_Records provided_:

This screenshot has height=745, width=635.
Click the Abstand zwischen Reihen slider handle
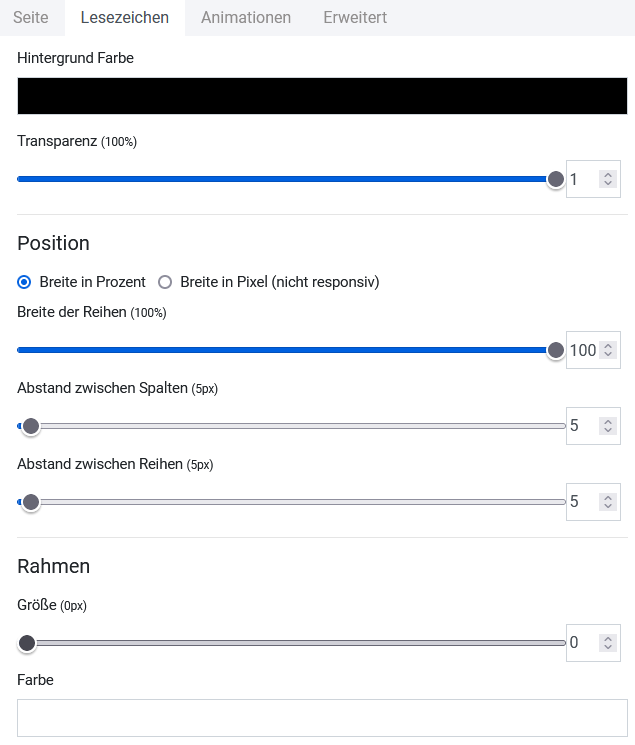[31, 502]
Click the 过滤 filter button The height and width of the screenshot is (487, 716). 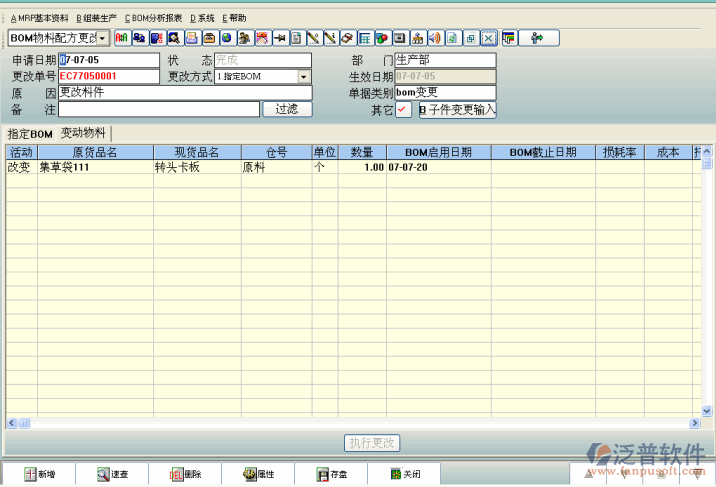287,109
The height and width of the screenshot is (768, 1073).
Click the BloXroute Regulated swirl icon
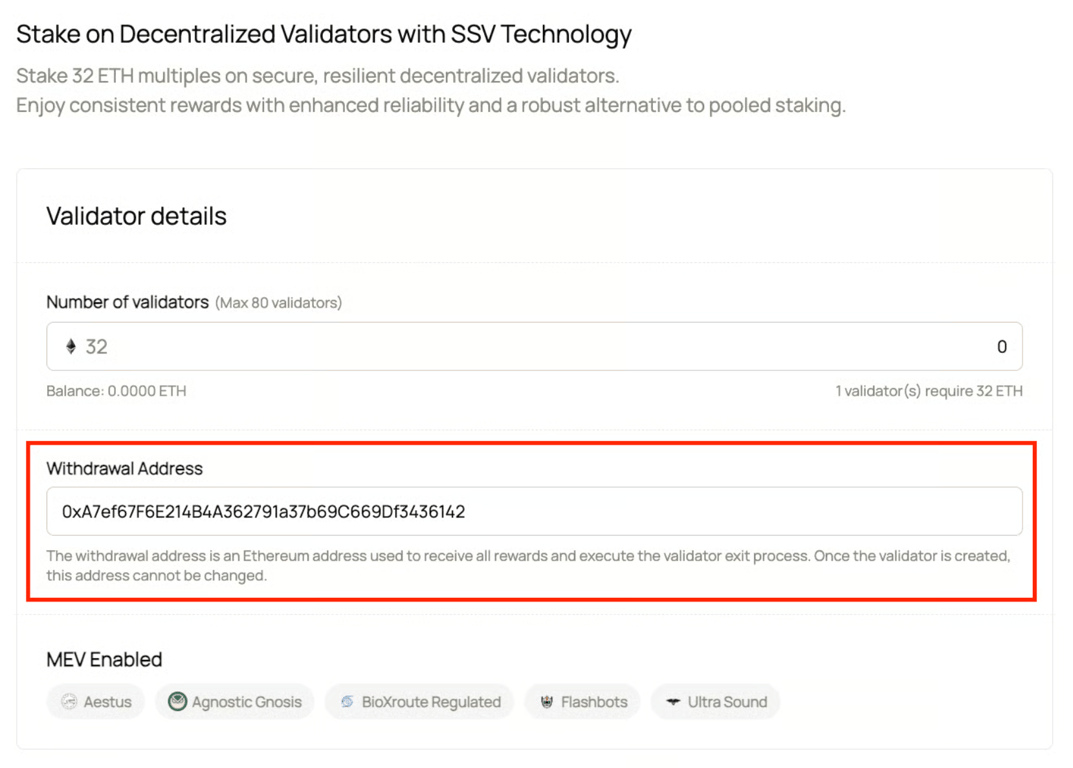tap(347, 702)
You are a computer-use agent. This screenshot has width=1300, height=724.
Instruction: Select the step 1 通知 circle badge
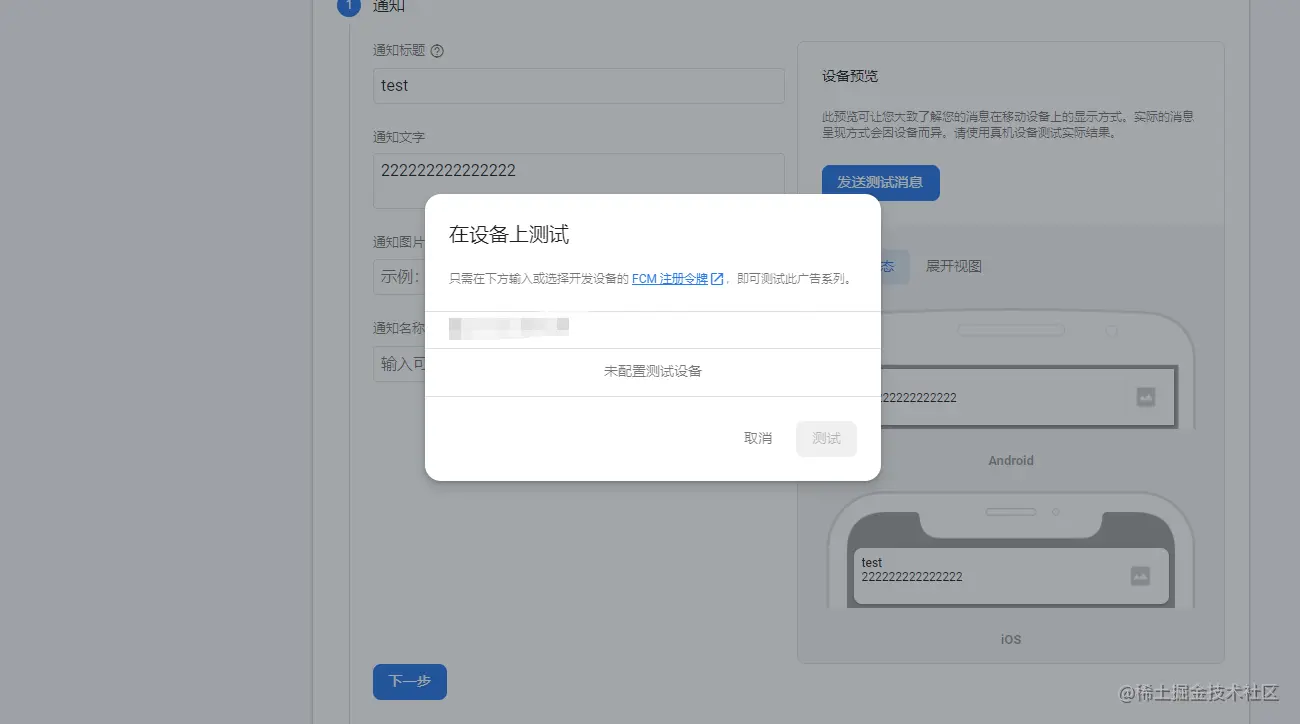[x=348, y=7]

_Work task_:
With the pictures left out, copy exactly the lines above from the line containing "The height and width of the screenshot is (768, 1073)." through the last line of the entries.

_Reply to the task_:
The height and width of the screenshot is (768, 1073).
Click the BloXroute Regulated swirl icon
tap(347, 702)
You are a computer-use agent. This screenshot has width=1300, height=724.
Instruction: Select the step 1 通知 circle badge
[x=348, y=7]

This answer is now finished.